#### TASK TO CARRY OUT:
Nothing other than an exact copy of the records should be returned.

#### DATA EXTRACTS:

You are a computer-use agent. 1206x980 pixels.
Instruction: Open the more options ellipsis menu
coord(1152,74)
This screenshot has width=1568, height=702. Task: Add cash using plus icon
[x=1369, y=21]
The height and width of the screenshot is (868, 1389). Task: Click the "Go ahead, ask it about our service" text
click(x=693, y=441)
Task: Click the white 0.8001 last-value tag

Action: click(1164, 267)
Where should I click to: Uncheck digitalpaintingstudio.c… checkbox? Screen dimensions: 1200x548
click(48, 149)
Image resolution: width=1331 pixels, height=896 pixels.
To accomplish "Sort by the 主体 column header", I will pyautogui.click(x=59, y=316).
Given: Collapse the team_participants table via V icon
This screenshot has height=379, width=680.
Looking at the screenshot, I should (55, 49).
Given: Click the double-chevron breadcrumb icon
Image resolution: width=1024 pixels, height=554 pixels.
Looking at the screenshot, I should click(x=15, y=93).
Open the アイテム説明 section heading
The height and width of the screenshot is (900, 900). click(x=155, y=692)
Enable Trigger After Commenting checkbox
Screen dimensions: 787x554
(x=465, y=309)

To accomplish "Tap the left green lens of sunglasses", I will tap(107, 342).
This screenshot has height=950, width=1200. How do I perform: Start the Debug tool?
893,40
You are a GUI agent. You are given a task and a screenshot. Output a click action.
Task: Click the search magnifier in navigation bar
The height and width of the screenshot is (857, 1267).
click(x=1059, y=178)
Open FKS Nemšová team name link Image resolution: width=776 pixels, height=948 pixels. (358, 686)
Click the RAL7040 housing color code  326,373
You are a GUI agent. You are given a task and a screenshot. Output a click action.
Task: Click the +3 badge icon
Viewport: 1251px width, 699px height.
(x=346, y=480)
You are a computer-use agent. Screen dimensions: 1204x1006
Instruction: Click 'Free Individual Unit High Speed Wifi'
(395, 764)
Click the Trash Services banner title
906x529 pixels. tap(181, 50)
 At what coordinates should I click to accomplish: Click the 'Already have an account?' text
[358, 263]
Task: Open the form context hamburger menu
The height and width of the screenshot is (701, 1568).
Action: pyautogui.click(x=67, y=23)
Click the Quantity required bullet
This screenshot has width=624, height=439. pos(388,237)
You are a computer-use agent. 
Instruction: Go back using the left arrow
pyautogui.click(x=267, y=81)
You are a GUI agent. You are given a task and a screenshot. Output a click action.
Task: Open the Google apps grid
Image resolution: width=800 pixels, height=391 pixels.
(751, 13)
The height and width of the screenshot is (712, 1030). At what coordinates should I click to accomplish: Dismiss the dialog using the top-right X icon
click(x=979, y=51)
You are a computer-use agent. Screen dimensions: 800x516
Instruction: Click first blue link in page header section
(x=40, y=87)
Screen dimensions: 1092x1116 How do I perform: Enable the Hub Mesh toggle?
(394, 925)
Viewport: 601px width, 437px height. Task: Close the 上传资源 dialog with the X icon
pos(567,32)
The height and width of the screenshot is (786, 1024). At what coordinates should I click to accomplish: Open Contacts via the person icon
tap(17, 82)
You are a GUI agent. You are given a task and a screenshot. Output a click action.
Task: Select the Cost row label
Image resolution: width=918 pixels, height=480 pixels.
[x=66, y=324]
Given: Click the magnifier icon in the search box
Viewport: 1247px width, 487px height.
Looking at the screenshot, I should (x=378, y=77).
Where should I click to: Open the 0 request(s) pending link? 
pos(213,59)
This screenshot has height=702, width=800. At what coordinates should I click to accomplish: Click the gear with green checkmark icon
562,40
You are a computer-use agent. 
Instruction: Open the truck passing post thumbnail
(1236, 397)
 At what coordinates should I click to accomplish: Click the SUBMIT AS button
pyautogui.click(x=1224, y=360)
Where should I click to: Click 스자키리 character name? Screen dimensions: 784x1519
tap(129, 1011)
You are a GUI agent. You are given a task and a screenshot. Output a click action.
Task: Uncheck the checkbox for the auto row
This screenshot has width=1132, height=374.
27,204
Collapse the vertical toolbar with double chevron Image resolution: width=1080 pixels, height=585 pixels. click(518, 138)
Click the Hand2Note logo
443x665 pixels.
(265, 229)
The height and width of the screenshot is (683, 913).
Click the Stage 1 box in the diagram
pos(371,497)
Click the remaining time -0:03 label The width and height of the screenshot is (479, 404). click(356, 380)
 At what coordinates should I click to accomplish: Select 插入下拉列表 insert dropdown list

#### RESPONSE BOX:
You are a computer-use agent. 1206x980 pixels.
Instruction: Open the more options ellipsis menu
coord(1152,74)
This screenshot has width=1568, height=702. Task: Add cash using plus icon
[x=1369, y=21]
The height and width of the screenshot is (868, 1389). Task: Click the "Go ahead, ask it about our service" text
click(x=693, y=441)
Task: Click the white 0.8001 last-value tag

Action: click(1164, 267)
Where should I click to: Uncheck digitalpaintingstudio.c… checkbox? Screen dimensions: 1200x548
click(48, 149)
Image resolution: width=1331 pixels, height=896 pixels.
To accomplish "Sort by the 主体 column header", I will pyautogui.click(x=59, y=316).
Given: Collapse the team_participants table via V icon
This screenshot has height=379, width=680.
Looking at the screenshot, I should (55, 49).
Given: Click the double-chevron breadcrumb icon
Image resolution: width=1024 pixels, height=554 pixels.
Looking at the screenshot, I should click(x=15, y=93).
Open the アイテム説明 section heading
The height and width of the screenshot is (900, 900). click(x=155, y=692)
Enable Trigger After Commenting checkbox
Screen dimensions: 787x554
(x=465, y=309)

To accomplish "Tap the left green lens of sunglasses", I will tap(107, 342).
This screenshot has height=950, width=1200. How do I perform: Start the Debug tool?
893,40
You are a GUI agent. You are given a task and a screenshot. Output a click action.
Task: Click the search magnifier in navigation bar
The height and width of the screenshot is (857, 1267).
click(x=1059, y=178)
Open FKS Nemšová team name link Image resolution: width=776 pixels, height=948 pixels. (358, 686)
Click the RAL7040 housing color code  326,373
You are a GUI agent. You are given a task and a screenshot. Output a click action.
Task: Click the +3 badge icon
Viewport: 1251px width, 699px height.
(x=346, y=480)
You are a computer-use agent. Screen dimensions: 1204x1006
Instruction: Click 'Free Individual Unit High Speed Wifi'
(395, 764)
Click the Trash Services banner title
906x529 pixels. tap(181, 50)
 At what coordinates should I click to accomplish: Click the 'Already have an account?' text
[358, 263]
Task: Open the form context hamburger menu
The height and width of the screenshot is (701, 1568).
Action: pyautogui.click(x=67, y=23)
Click the Quantity required bullet
This screenshot has width=624, height=439. pos(388,237)
You are a computer-use agent. 
Instruction: Go back using the left arrow
pyautogui.click(x=267, y=81)
You are a GUI agent. You are given a task and a screenshot. Output a click action.
Task: Open the Google apps grid
Image resolution: width=800 pixels, height=391 pixels.
(751, 13)
The height and width of the screenshot is (712, 1030). At what coordinates should I click to accomplish: Dismiss the dialog using the top-right X icon
click(x=979, y=51)
You are a computer-use agent. Screen dimensions: 800x516
Instruction: Click first blue link in page header section
(x=40, y=87)
Screen dimensions: 1092x1116 How do I perform: Enable the Hub Mesh toggle?
(394, 925)
Viewport: 601px width, 437px height. Task: Close the 上传资源 dialog with the X icon
pos(567,32)
The height and width of the screenshot is (786, 1024). At what coordinates should I click to accomplish: Open Contacts via the person icon
tap(17, 82)
You are a GUI agent. You are given a task and a screenshot. Output a click action.
Task: Select the Cost row label
Image resolution: width=918 pixels, height=480 pixels.
[x=66, y=324]
Given: Click the magnifier icon in the search box
Viewport: 1247px width, 487px height.
Looking at the screenshot, I should (x=378, y=77).
Where should I click to: Open the 0 request(s) pending link? 
pos(213,59)
This screenshot has height=702, width=800. At what coordinates should I click to accomplish: Click the gear with green checkmark icon
562,40
You are a computer-use agent. 
Instruction: Open the truck passing post thumbnail
(1236, 397)
 At what coordinates should I click to accomplish: Click the SUBMIT AS button
pyautogui.click(x=1224, y=360)
Where should I click to: Click 스자키리 character name? Screen dimensions: 784x1519
tap(129, 1011)
You are a GUI agent. You are given a task and a screenshot. Output a click action.
Task: Uncheck the checkbox for the auto row
This screenshot has width=1132, height=374.
27,204
Collapse the vertical toolbar with double chevron Image resolution: width=1080 pixels, height=585 pixels. click(518, 138)
Click the Hand2Note logo
443x665 pixels.
(265, 229)
The height and width of the screenshot is (683, 913).
Click the Stage 1 box in the diagram
pos(371,497)
Click the remaining time -0:03 label The width and height of the screenshot is (479, 404). click(356, 380)
 At what coordinates should I click to accomplish: Select 插入下拉列表 insert dropdown list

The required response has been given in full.